Ганс Фаллада - У нас дома в далекие времена
Снова мама ускользнула из дому и, когда никого не было поблизости, бросила скакалку в Хельду, речушку, которая пробиралась через городок. Но вот беда! Скакалка не пошла ко дну, она плавала! Если ее выловят, если станут искать владельца, если полицейский придет к дяде (у дяди вечно какие-то дела с полицейскими!)… ведь как только дядя услышит о скакалке, он тут же позовет ее владелицу и она выдаст себя первым же словом! Мама от страха потеряла сон.
Возможно, кому-то из читателей мамин поступок покажется на первый взгляд глупым, — ну как можно не знать, что сделанная из пеньки и дерева скакалка не потонет! — но, с другой стороны, то, что мама, решив похоронить скакалку, подумала прежде всего о Хельде, свидетельствует и о ее сообразительности. Дело в том, что на упомянутую Хельду маме указали раньше, причем настоятельно, и она уже не раз пользовалась услугами этой речушки.

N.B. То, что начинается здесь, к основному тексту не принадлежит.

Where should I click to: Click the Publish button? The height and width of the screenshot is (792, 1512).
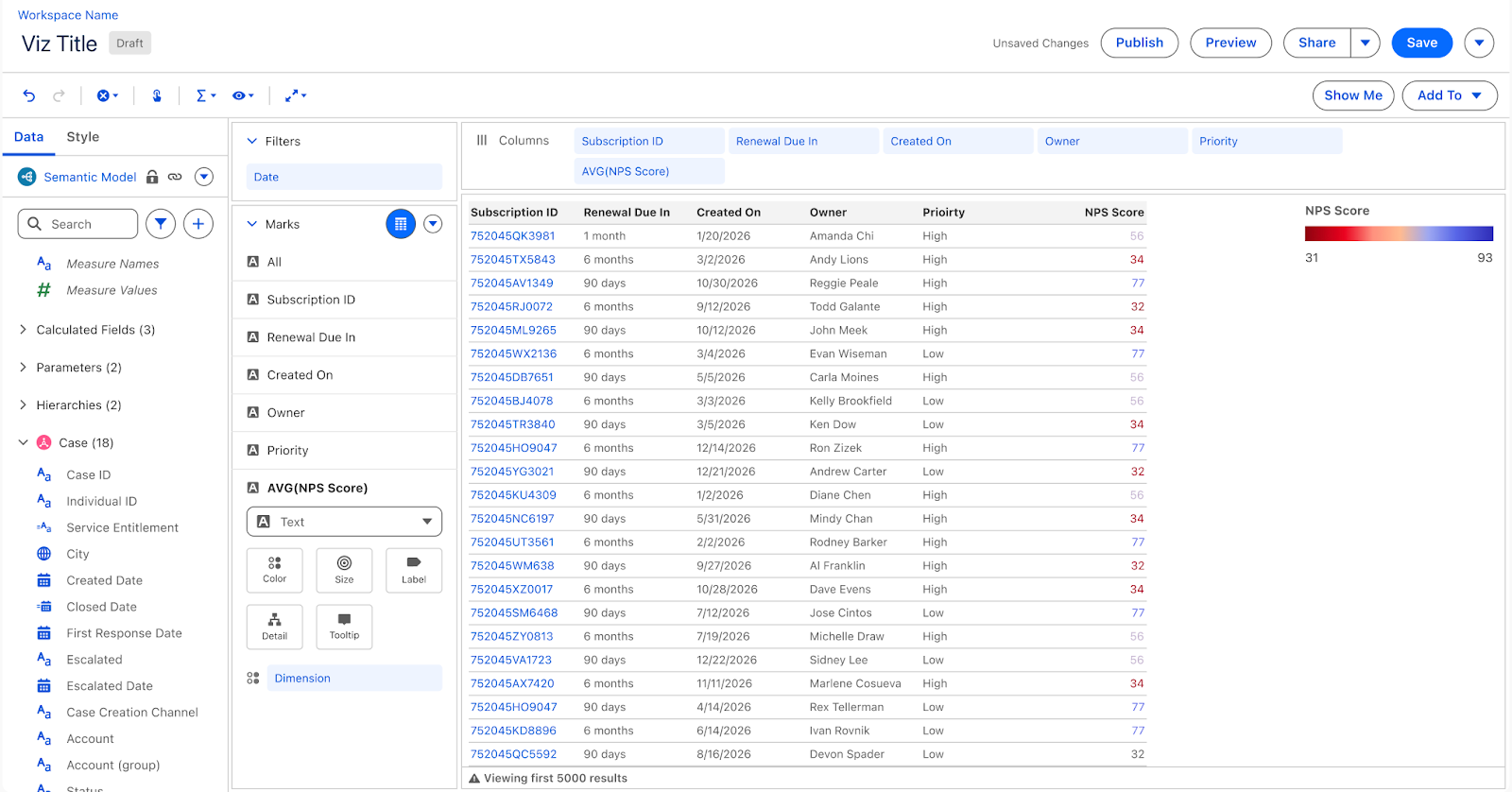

Многое в доме Пфайфера было ненавистно маме, но больше всего то, что каждое утро ей давали с собой в школу старую черствую булочку. По каким-то соображениям, совершенно мне непонятным, это считалось самой здоровой пищей — не для взрослых, естественно. Полагаю, что дядя Пфайфер завтракал кое-чем получше. Мама видеть не могла эти зачерствевшие, жесткие, как подметка, булочки. В школе она не решалась от них избавиться, поэтому всякий раз приносила булочку обратно домой и прятала на платяной шкаф. Каждый день туда добавлялась новая булочка, так что со временем их набралось довольно много. Тетя, которая, конечно, обнаружила их однажды, пришла в ужас от подобной скрытности и непослушания!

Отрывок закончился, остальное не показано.